[Activity]: Return each entry word for word and skip its pictures.

# # #

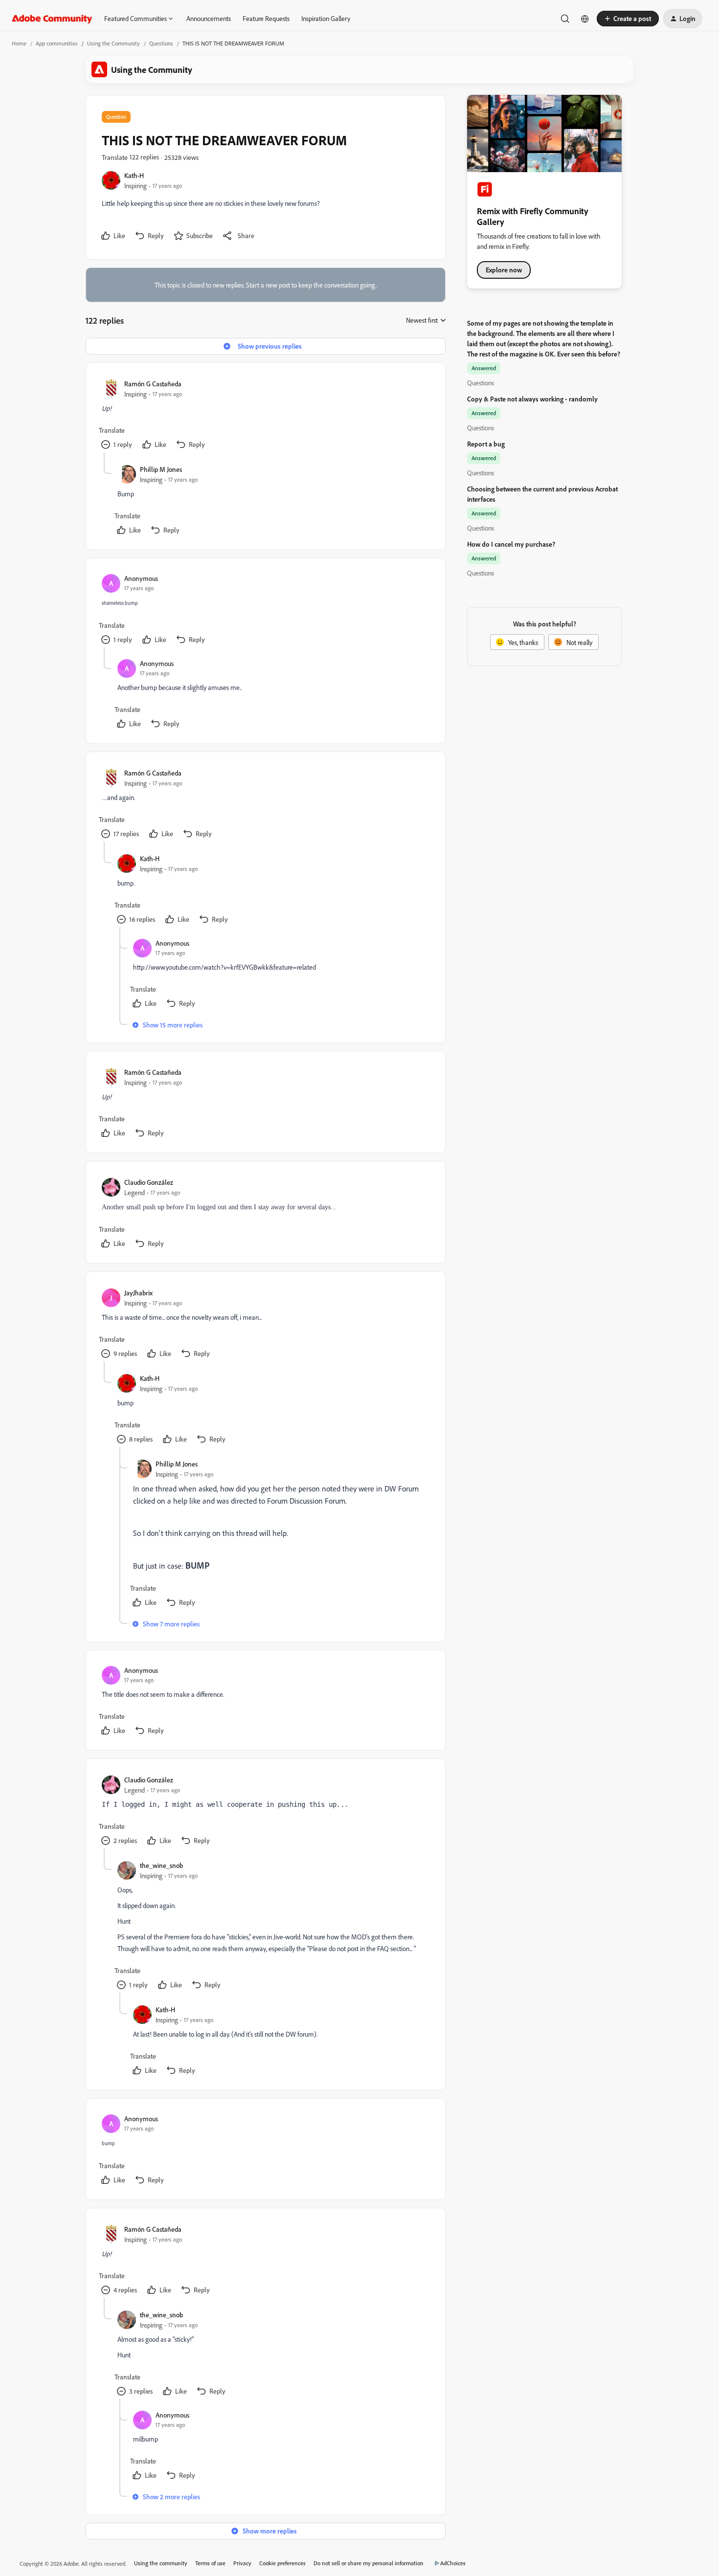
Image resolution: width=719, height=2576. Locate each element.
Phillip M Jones (161, 469)
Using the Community (113, 43)
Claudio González (148, 1182)
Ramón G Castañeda (152, 383)
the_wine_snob (161, 1865)
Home (19, 43)
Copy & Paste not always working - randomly (532, 399)
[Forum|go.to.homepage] (52, 18)
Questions (161, 43)
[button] (628, 18)
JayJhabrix (138, 1292)
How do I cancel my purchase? (511, 544)
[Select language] (585, 18)
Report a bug (486, 444)
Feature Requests (266, 18)
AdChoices (453, 2563)
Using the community (160, 2563)
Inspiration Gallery (325, 18)
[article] (265, 415)
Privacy (242, 2563)
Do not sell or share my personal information (369, 2563)
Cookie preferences (282, 2563)
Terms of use (210, 2563)
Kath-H (134, 175)
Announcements (208, 18)
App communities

# # #

[Response to the task]:
Image resolution: width=719, height=2576. Locate each element.
Phillip M Jones (161, 469)
Using the Community (113, 43)
Claudio González (148, 1182)
Ramón G Castañeda (152, 383)
the_wine_snob (161, 1865)
Home (19, 43)
Copy & Paste not always working - randomly (532, 399)
[Forum|go.to.homepage] (52, 18)
Questions (161, 43)
[button] (628, 18)
JayJhabrix (138, 1292)
How do I cancel my purchase? (511, 544)
[Select language] (585, 18)
Report a bug (486, 444)
Feature Requests (266, 18)
AdChoices (453, 2563)
Using the community (160, 2563)
Inspiration Gallery (325, 18)
[article] (265, 415)
Privacy (242, 2563)
Do not sell or share my personal information (369, 2563)
Cookie preferences (282, 2563)
Terms of use (210, 2563)
Kath-H (134, 175)
Announcements (208, 18)
App communities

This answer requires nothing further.